Both strengths and weaknesses can be pointed out. A key strength of this study is the application of NCA, a novel methodological approach in the field of ED research. Departing from traditional sufficiency-based models, NCA provides an alternative perspective by identifying conditions that must be present for symptoms to emerge. By applying this approach to a well-established risk factor—low self-esteem—the study showed its necessity only for the development of restriction-oriented cognitions (i.e., Drive for Thinness) and body dissatisfaction in female adolescents, a population at elevated risk for EDs. These findings offer important theoretical and clinical insights, particularly for early detection and the development of targeted prevention strategies.
Nonetheless, several limitations should be acknowledged. First, the sample consisted exclusively of female adolescents, which restricts the generalizability of the findings to male or clinical populations. Future research should more extensively examine the sociodemographic characteristics of adolescents with and without the conditions associated with ED symptoms. Second, the reliance on self-report measures without diagnostic assessment limits the ability to establish the presence of clinically significant EDs. Third, although the sample size was adequate for NCA, larger and more diverse samples are needed to replicate and extend these findings.
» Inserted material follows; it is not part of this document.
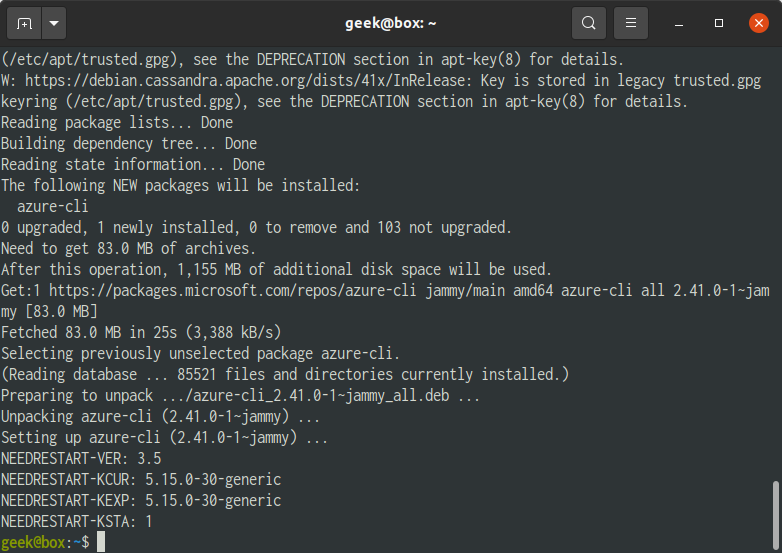Click the green geek@box prompt text
This screenshot has height=553, width=782.
[x=33, y=543]
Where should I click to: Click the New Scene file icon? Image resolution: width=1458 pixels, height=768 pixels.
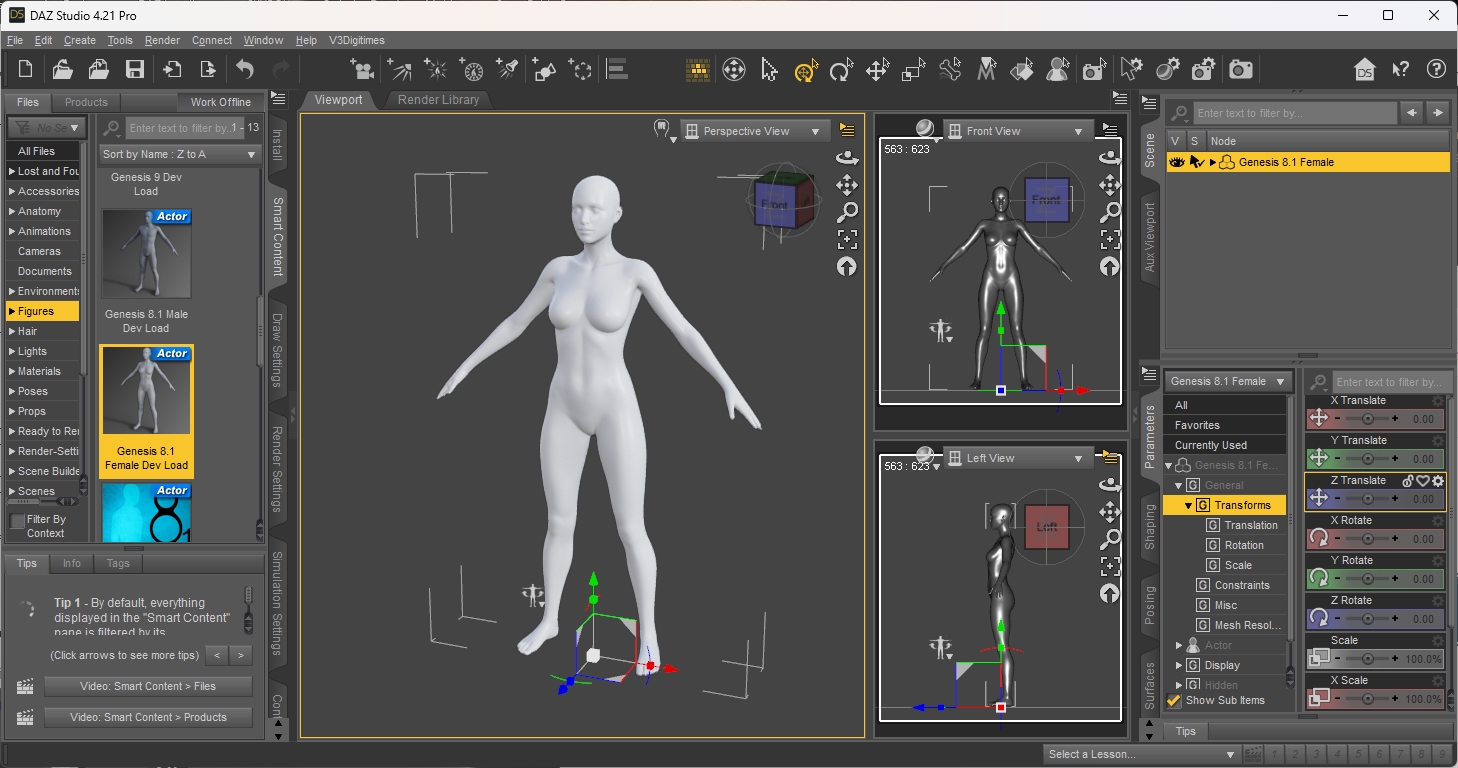pos(26,70)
Finally, longer follow-up periods would provide valuable insights into the enduring constraining effects of self-esteem on the development of ED symptoms.
In conclusion, this study provides preliminary evidence supporting the utility of focusing on necessary conditions in ED research. By complementing traditional sufficiency-based approaches, the NCA framework has the potential to broaden our understanding of the mechanisms, developmental trajectories, and clinical pathways underlying EDs.
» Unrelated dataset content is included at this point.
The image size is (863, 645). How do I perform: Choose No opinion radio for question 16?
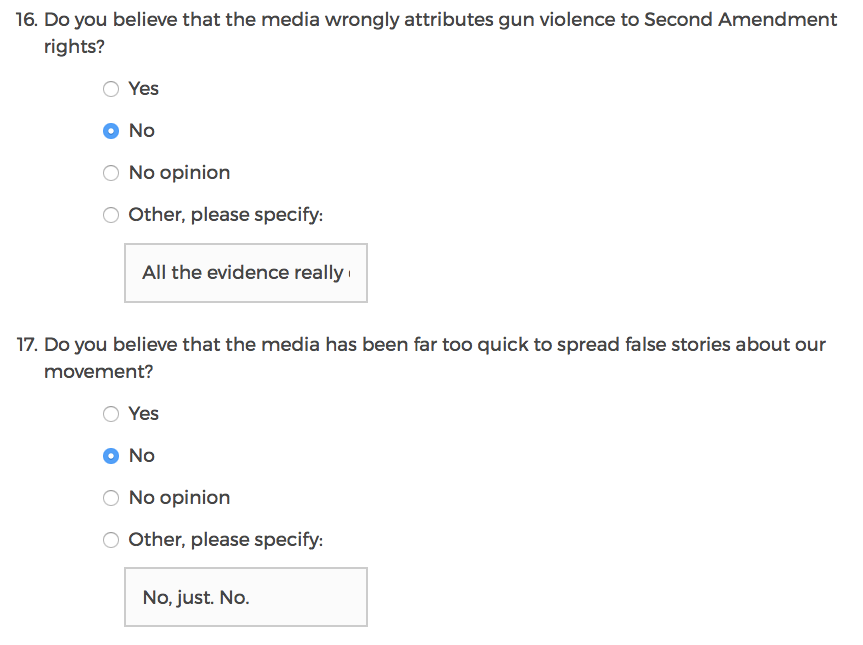(x=111, y=173)
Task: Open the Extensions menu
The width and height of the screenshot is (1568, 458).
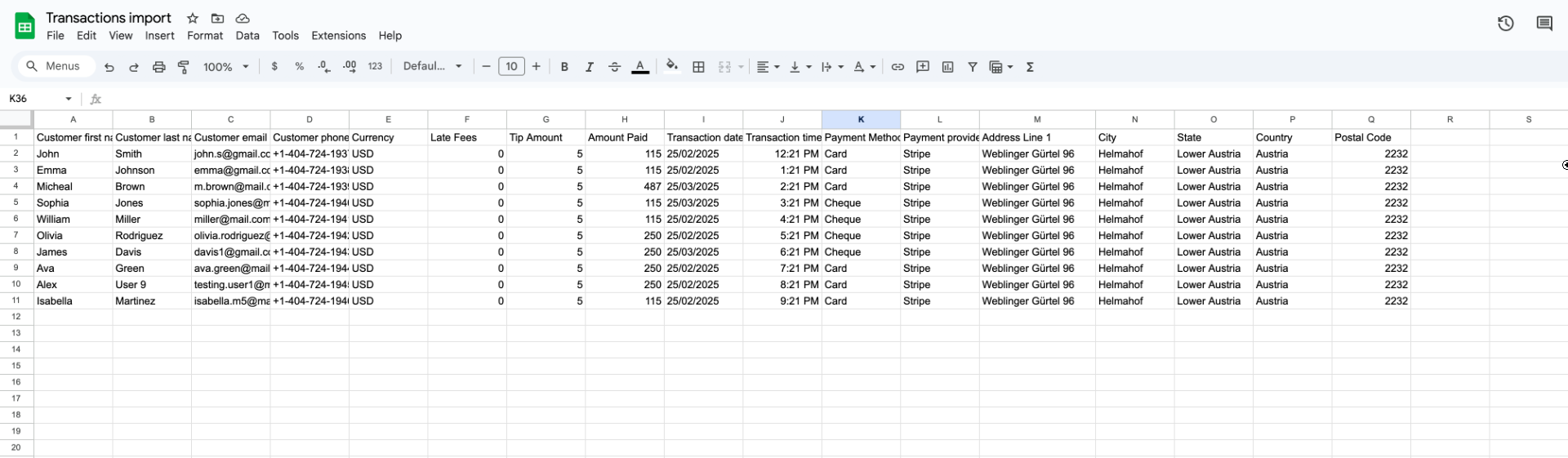Action: pyautogui.click(x=338, y=36)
What is already known on this subject?
Previous research, grounded in sufficiency logic, has identified low self-esteem as a key probabilistic risk factor in the development and maintenance of ED symptoms [15, 16], particularly in relation to restriction-oriented cognitions and body dissatisfaction [33]. However, its potential role as a necessary condition remains largely unexplored, limiting our understanding of both its critical contribution to the onset of ED symptoms when present and its protective function when absent.
What this study adds?
The main contribution of this study is the introduction of NCA as a novel method for identifying necessary conditions for the development of ED symptoms in adolescents after a 12-month period. This approach has been rarely applied in clinical psychology, and even less so in ED research. Focusing on low self-esteem—a well-established probabilistic risk factor—the study reveals that it may also serve as a necessary condition for the emergence of restriction-oriented cognitions and body dissatisfaction, though not for dysregulated eating behaviors. Notably, only adolescents with above-average self-esteem appeared protected from developing high levels of Drive for Thinness and Body Dissatisfaction. These findings underscore the theoretical and clinical importance of integrating necessary conditions into existing models of EDs, offering new opportunities for more targeted and personalized prevention strategies.